» Exercise materials:
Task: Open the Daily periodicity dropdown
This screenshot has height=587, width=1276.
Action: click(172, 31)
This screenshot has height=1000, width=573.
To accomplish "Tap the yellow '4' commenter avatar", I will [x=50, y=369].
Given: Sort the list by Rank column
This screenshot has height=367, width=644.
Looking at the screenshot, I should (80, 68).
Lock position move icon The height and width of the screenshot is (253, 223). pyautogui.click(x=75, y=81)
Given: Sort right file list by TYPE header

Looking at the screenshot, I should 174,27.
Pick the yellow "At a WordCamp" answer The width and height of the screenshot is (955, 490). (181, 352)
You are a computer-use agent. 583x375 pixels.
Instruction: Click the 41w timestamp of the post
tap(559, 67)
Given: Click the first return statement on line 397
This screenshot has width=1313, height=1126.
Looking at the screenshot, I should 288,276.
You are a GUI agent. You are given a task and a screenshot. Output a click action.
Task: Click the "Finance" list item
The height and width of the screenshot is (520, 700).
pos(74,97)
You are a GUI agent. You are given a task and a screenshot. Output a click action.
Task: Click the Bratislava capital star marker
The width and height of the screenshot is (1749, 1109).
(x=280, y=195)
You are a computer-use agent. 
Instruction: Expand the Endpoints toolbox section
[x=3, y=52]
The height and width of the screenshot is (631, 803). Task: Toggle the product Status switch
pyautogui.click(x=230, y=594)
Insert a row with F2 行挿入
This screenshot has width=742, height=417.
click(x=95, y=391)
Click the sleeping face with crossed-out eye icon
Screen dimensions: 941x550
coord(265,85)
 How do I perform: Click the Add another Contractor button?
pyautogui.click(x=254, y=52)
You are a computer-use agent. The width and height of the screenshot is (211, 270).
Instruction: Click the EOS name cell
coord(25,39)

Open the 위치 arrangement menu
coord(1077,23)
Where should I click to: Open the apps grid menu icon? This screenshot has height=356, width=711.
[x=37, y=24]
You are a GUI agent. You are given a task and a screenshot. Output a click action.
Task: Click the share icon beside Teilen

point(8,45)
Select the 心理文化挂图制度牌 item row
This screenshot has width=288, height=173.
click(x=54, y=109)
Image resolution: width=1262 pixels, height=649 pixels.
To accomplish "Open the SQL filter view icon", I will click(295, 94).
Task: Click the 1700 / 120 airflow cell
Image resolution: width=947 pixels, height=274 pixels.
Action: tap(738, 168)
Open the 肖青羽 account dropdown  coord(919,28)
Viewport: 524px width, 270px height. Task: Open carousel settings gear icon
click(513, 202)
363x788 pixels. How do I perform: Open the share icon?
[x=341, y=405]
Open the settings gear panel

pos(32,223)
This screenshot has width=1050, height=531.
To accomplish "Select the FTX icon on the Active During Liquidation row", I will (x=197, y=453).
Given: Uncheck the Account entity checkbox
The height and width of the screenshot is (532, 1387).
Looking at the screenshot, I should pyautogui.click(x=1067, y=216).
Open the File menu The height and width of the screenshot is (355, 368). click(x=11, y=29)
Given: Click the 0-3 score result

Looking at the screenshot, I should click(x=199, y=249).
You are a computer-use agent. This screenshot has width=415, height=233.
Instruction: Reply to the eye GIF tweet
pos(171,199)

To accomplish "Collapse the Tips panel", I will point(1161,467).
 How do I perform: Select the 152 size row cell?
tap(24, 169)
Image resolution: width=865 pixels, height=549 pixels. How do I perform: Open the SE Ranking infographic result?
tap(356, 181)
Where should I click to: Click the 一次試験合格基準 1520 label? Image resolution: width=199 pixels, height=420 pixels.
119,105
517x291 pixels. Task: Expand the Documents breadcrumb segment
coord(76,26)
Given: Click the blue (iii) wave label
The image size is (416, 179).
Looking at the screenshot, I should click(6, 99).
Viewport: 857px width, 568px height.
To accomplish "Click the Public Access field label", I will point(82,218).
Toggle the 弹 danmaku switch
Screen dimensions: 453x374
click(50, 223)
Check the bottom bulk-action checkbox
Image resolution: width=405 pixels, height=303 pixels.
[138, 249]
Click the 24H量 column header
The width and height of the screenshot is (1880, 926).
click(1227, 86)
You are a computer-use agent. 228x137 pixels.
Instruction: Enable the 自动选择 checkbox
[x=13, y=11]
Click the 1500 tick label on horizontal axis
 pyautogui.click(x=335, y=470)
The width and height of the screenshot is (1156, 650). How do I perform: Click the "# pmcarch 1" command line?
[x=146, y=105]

» Task brief:
Copy all the items above, swapping every "computer-use agent" for "desktop assistant" and keeping everything else the same.

» The answer:
Task: Open the Daily periodicity dropdown
This screenshot has height=587, width=1276.
Action: click(172, 31)
This screenshot has height=1000, width=573.
To accomplish "Tap the yellow '4' commenter avatar", I will [x=50, y=369].
Given: Sort the list by Rank column
This screenshot has height=367, width=644.
Looking at the screenshot, I should (80, 68).
Lock position move icon The height and width of the screenshot is (253, 223). pyautogui.click(x=75, y=81)
Given: Sort right file list by TYPE header

Looking at the screenshot, I should 174,27.
Pick the yellow "At a WordCamp" answer The width and height of the screenshot is (955, 490). (181, 352)
You are a desktop assistant. 583x375 pixels.
Instruction: Click the 41w timestamp of the post
tap(559, 67)
Given: Click the first return statement on line 397
This screenshot has width=1313, height=1126.
Looking at the screenshot, I should 288,276.
You are a GUI agent. You are given a task and a screenshot. Output a click action.
Task: Click the "Finance" list item
The height and width of the screenshot is (520, 700).
pos(74,97)
You are a GUI agent. You are given a task and a screenshot. Output a click action.
Task: Click the Bratislava capital star marker
The width and height of the screenshot is (1749, 1109).
(x=280, y=195)
You are a desktop assistant. 
Instruction: Expand the Endpoints toolbox section
[x=3, y=52]
The height and width of the screenshot is (631, 803). Task: Toggle the product Status switch
pyautogui.click(x=230, y=594)
Insert a row with F2 行挿入
This screenshot has width=742, height=417.
click(x=95, y=391)
Click the sleeping face with crossed-out eye icon
Screen dimensions: 941x550
coord(265,85)
 How do I perform: Click the Add another Contractor button?
pyautogui.click(x=254, y=52)
You are a desktop assistant. The width and height of the screenshot is (211, 270).
Instruction: Click the EOS name cell
coord(25,39)

Open the 위치 arrangement menu
coord(1077,23)
Where should I click to: Open the apps grid menu icon? This screenshot has height=356, width=711.
[x=37, y=24]
You are a GUI agent. You are given a task and a screenshot. Output a click action.
Task: Click the share icon beside Teilen

point(8,45)
Select the 心理文化挂图制度牌 item row
This screenshot has width=288, height=173.
click(x=54, y=109)
Image resolution: width=1262 pixels, height=649 pixels.
To accomplish "Open the SQL filter view icon", I will click(295, 94).
Task: Click the 1700 / 120 airflow cell
Image resolution: width=947 pixels, height=274 pixels.
Action: tap(738, 168)
Open the 肖青羽 account dropdown  coord(919,28)
Viewport: 524px width, 270px height. Task: Open carousel settings gear icon
click(513, 202)
363x788 pixels. How do I perform: Open the share icon?
[x=341, y=405]
Open the settings gear panel

pos(32,223)
This screenshot has width=1050, height=531.
To accomplish "Select the FTX icon on the Active During Liquidation row", I will (x=197, y=453).
Given: Uncheck the Account entity checkbox
The height and width of the screenshot is (532, 1387).
Looking at the screenshot, I should pyautogui.click(x=1067, y=216).
Open the File menu The height and width of the screenshot is (355, 368). click(x=11, y=29)
Given: Click the 0-3 score result

Looking at the screenshot, I should click(x=199, y=249).
You are a desktop assistant. This screenshot has width=415, height=233.
Instruction: Reply to the eye GIF tweet
pos(171,199)

To accomplish "Collapse the Tips panel", I will point(1161,467).
 How do I perform: Select the 152 size row cell?
tap(24, 169)
Image resolution: width=865 pixels, height=549 pixels. How do I perform: Open the SE Ranking infographic result?
tap(356, 181)
Where should I click to: Click the 一次試験合格基準 1520 label? Image resolution: width=199 pixels, height=420 pixels.
119,105
517x291 pixels. Task: Expand the Documents breadcrumb segment
coord(76,26)
Given: Click the blue (iii) wave label
The image size is (416, 179).
Looking at the screenshot, I should click(6, 99).
Viewport: 857px width, 568px height.
To accomplish "Click the Public Access field label", I will point(82,218).
Toggle the 弹 danmaku switch
Screen dimensions: 453x374
click(50, 223)
Check the bottom bulk-action checkbox
Image resolution: width=405 pixels, height=303 pixels.
[138, 249]
Click the 24H量 column header
The width and height of the screenshot is (1880, 926).
click(1227, 86)
You are a desktop assistant. 228x137 pixels.
Instruction: Enable the 自动选择 checkbox
[x=13, y=11]
Click the 1500 tick label on horizontal axis
 pyautogui.click(x=335, y=470)
The width and height of the screenshot is (1156, 650). How do I perform: Click the "# pmcarch 1" command line?
[x=146, y=105]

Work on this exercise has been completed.